At this point, Watt has recommended against any across-the-board cuts in staff, department operations, or capital spending as well as consideration of a hiring freeze or elimination of vacant positions, although these would not be off the table in future budget discussions. Watt’s thinking here is that premature, drastic changes like these may result in unintended reductions in service levels and negative impacts on our economy.

Time will tell whether this gradual, measured approach is an appropriate level of response given the budgetary challenges we face. Largely it will depend on whether Watt is able to achieve the kinds of reductions and cost savings being considered, which in turn will depend on whether Juneau citizens are willing to accept them as necessary and prudent.

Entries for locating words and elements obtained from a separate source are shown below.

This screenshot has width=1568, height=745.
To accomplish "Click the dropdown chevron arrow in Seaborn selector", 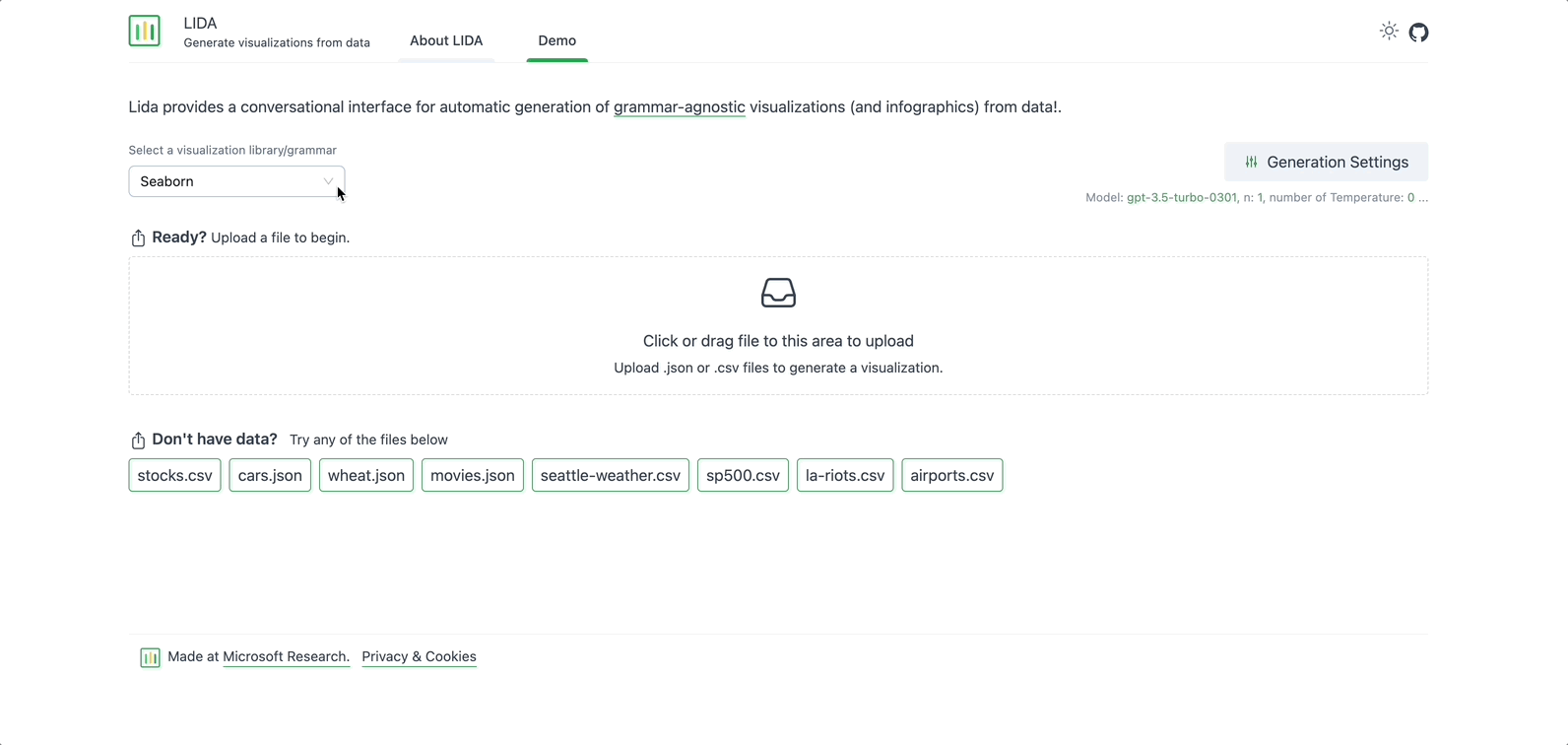I will (328, 181).
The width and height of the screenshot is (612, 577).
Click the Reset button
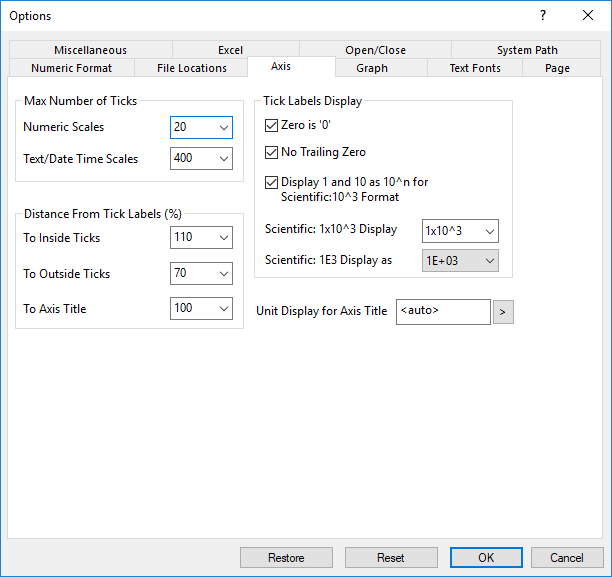click(x=390, y=557)
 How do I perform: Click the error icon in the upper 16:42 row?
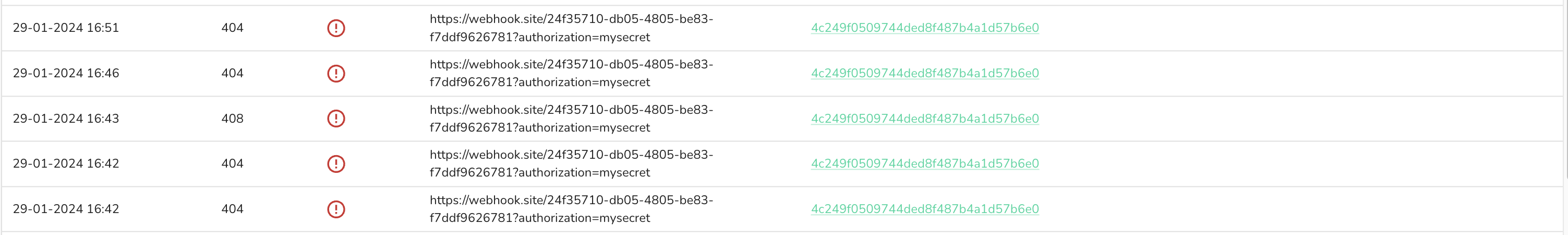[x=336, y=164]
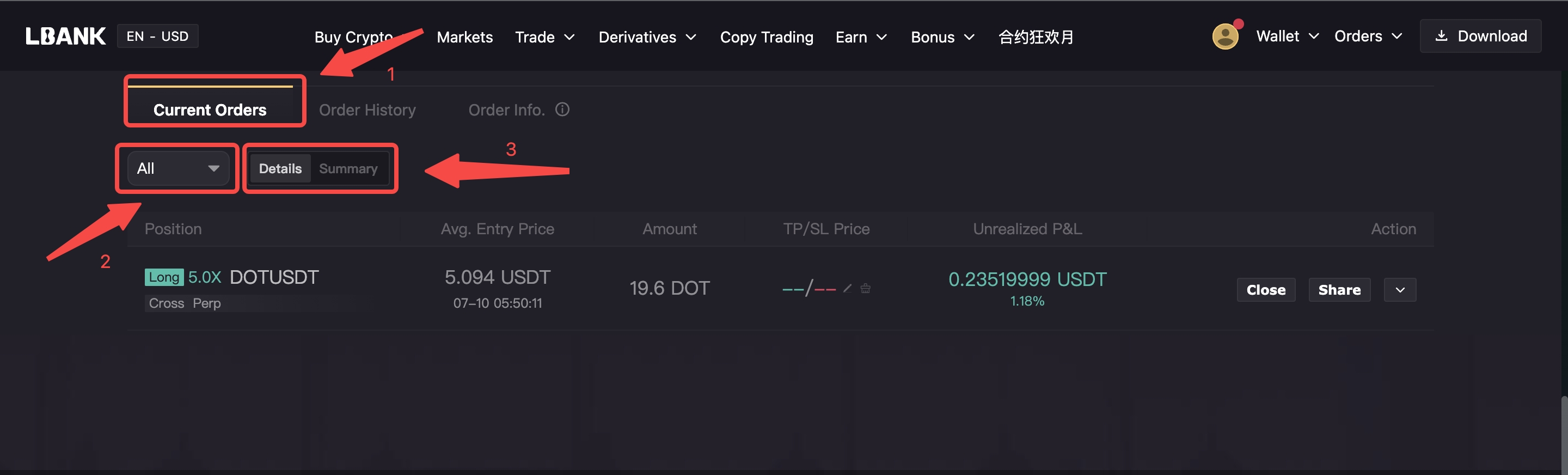Edit TP/SL price with pencil icon
The image size is (1568, 475).
pos(847,288)
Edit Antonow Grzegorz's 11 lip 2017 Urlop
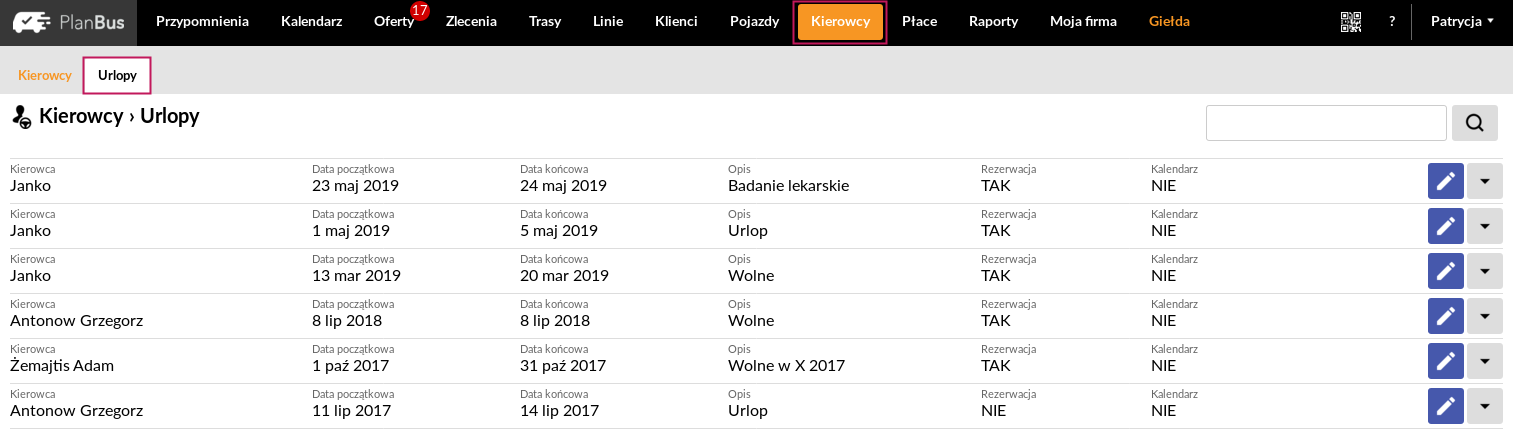The width and height of the screenshot is (1513, 430). point(1445,406)
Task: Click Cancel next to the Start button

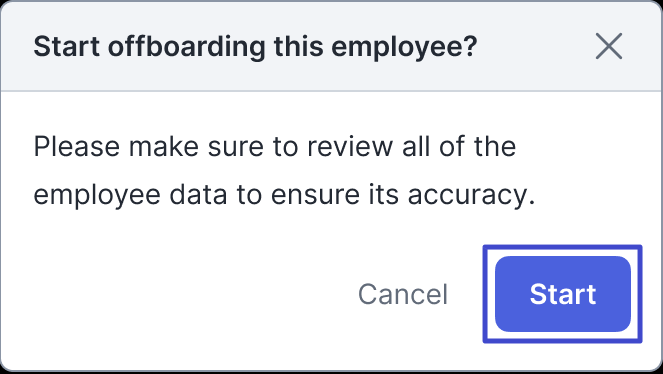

The similarity between our financial situation at the local level versus Alaska’s at the state level could not be more obvious. Like Alaska, Juneau has revenue, expenses and savings. A sustainable budget can only be achieved by a very careful balance of all three.

Juneau voters are rightfully nervous about where our economy may be headed. Two Assembly candidates on Tuesday’s municipal ballot advocated raising taxes last year on senior citizens rather than considering other cost-cutting measures first. Voters will get to weigh in on whether that was wise policy.

So far, in addressing this most recent shortfall, our city leaders seem to be on the right track but the devil is in the details. Additional revenues in the form of taxes will not be palatable to the majority of Juneauites unless they’re convinced that reasonable cost-saving measures have taken place first.

That is where our state government did not deliver as promised, resulting in political stalemate and fiscal uncertainty.

If our city leaders heed this one lesson, Juneau can avoid a similar fate.

• Win Gruening retired as the senior vice president in charge of business banking for Key Bank in 2012. He was born and raised in Juneau and graduated from the U.S. Air Force Academy in 1970. He is active in community affairs as a 30-plus year member of Juneau Downtown Rotary Club and has been involved in various local and statewide organizations.